YOUR INSTRUCTIONS -> All of the records below need to be copied exactly.
===
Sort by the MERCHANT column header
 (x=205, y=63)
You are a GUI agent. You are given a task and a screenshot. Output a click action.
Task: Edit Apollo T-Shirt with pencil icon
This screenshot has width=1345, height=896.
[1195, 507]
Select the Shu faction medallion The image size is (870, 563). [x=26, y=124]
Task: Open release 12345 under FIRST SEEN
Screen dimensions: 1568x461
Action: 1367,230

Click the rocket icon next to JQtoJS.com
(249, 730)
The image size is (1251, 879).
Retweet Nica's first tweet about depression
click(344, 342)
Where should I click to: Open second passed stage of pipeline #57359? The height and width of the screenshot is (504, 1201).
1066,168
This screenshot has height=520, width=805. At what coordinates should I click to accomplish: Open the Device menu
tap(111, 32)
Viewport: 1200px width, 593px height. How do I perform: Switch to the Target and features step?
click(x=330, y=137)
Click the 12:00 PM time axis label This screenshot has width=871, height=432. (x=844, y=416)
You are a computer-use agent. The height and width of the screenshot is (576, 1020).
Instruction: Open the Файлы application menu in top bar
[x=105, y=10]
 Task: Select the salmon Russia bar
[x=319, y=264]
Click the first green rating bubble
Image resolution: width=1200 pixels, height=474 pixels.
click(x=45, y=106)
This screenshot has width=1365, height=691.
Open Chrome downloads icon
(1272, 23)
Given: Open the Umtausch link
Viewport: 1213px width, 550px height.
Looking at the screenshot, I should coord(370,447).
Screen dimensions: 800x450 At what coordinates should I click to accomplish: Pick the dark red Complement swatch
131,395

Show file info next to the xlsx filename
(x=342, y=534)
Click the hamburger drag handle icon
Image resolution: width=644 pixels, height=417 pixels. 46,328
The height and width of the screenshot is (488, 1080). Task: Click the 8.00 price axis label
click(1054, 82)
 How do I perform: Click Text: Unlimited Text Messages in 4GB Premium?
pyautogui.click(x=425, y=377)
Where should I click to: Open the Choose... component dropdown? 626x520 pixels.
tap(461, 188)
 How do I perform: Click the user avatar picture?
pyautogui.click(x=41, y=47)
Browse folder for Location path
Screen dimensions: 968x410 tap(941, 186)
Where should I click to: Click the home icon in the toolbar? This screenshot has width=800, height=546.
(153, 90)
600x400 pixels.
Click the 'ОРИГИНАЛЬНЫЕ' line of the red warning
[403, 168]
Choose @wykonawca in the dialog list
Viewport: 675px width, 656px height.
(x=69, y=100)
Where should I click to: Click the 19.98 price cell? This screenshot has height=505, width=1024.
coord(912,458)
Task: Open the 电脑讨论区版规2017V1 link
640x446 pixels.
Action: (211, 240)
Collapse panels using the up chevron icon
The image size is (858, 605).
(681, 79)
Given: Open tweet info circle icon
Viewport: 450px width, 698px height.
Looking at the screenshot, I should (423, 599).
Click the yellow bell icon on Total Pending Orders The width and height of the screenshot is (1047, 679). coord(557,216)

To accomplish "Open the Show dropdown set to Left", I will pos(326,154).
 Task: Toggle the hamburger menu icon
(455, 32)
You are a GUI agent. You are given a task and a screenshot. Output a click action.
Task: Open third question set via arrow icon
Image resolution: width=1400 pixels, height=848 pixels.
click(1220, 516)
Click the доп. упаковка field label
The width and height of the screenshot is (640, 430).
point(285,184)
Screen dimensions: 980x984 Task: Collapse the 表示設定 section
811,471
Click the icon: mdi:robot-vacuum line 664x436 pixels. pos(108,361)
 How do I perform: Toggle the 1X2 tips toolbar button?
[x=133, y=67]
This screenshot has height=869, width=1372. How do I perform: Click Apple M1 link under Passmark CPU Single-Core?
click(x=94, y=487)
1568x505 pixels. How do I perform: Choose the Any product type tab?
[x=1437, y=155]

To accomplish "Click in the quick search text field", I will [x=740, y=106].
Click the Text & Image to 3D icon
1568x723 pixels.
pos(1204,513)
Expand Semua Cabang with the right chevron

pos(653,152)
===
ANSWER TO THIS TASK ->
Sort by the MERCHANT column header
 (x=205, y=63)
You are a GUI agent. You are given a task and a screenshot. Output a click action.
Task: Edit Apollo T-Shirt with pencil icon
This screenshot has width=1345, height=896.
[1195, 507]
Select the Shu faction medallion The image size is (870, 563). [x=26, y=124]
Task: Open release 12345 under FIRST SEEN
Screen dimensions: 1568x461
Action: 1367,230

Click the rocket icon next to JQtoJS.com
(249, 730)
The image size is (1251, 879).
Retweet Nica's first tweet about depression
click(344, 342)
Where should I click to: Open second passed stage of pipeline #57359? The height and width of the screenshot is (504, 1201).
1066,168
This screenshot has height=520, width=805. At what coordinates should I click to accomplish: Open the Device menu
tap(111, 32)
Viewport: 1200px width, 593px height. How do I perform: Switch to the Target and features step?
click(x=330, y=137)
Click the 12:00 PM time axis label This screenshot has width=871, height=432. (x=844, y=416)
You are a computer-use agent. The height and width of the screenshot is (576, 1020).
Instruction: Open the Файлы application menu in top bar
[x=105, y=10]
 Task: Select the salmon Russia bar
[x=319, y=264]
Click the first green rating bubble
Image resolution: width=1200 pixels, height=474 pixels.
click(x=45, y=106)
This screenshot has width=1365, height=691.
Open Chrome downloads icon
(1272, 23)
Given: Open the Umtausch link
Viewport: 1213px width, 550px height.
Looking at the screenshot, I should coord(370,447).
Screen dimensions: 800x450 At what coordinates should I click to accomplish: Pick the dark red Complement swatch
131,395

Show file info next to the xlsx filename
(x=342, y=534)
Click the hamburger drag handle icon
Image resolution: width=644 pixels, height=417 pixels. 46,328
The height and width of the screenshot is (488, 1080). Task: Click the 8.00 price axis label
click(1054, 82)
 How do I perform: Click Text: Unlimited Text Messages in 4GB Premium?
pyautogui.click(x=425, y=377)
Where should I click to: Open the Choose... component dropdown? 626x520 pixels.
tap(461, 188)
 How do I perform: Click the user avatar picture?
pyautogui.click(x=41, y=47)
Browse folder for Location path
Screen dimensions: 968x410 tap(941, 186)
Where should I click to: Click the home icon in the toolbar? This screenshot has width=800, height=546.
(153, 90)
600x400 pixels.
Click the 'ОРИГИНАЛЬНЫЕ' line of the red warning
[403, 168]
Choose @wykonawca in the dialog list
Viewport: 675px width, 656px height.
(x=69, y=100)
Where should I click to: Click the 19.98 price cell? This screenshot has height=505, width=1024.
coord(912,458)
Task: Open the 电脑讨论区版规2017V1 link
640x446 pixels.
Action: (211, 240)
Collapse panels using the up chevron icon
The image size is (858, 605).
(681, 79)
Given: Open tweet info circle icon
Viewport: 450px width, 698px height.
Looking at the screenshot, I should (423, 599).
Click the yellow bell icon on Total Pending Orders The width and height of the screenshot is (1047, 679). coord(557,216)

To accomplish "Open the Show dropdown set to Left", I will pos(326,154).
 Task: Toggle the hamburger menu icon
(455, 32)
You are a GUI agent. You are given a task and a screenshot. Output a click action.
Task: Open third question set via arrow icon
Image resolution: width=1400 pixels, height=848 pixels.
click(1220, 516)
Click the доп. упаковка field label
The width and height of the screenshot is (640, 430).
point(285,184)
Screen dimensions: 980x984 Task: Collapse the 表示設定 section
811,471
Click the icon: mdi:robot-vacuum line 664x436 pixels. pos(108,361)
 How do I perform: Toggle the 1X2 tips toolbar button?
[x=133, y=67]
This screenshot has height=869, width=1372. How do I perform: Click Apple M1 link under Passmark CPU Single-Core?
click(x=94, y=487)
1568x505 pixels. How do I perform: Choose the Any product type tab?
[x=1437, y=155]

To accomplish "Click in the quick search text field", I will [x=740, y=106].
Click the Text & Image to 3D icon
1568x723 pixels.
pos(1204,513)
Expand Semua Cabang with the right chevron

pos(653,152)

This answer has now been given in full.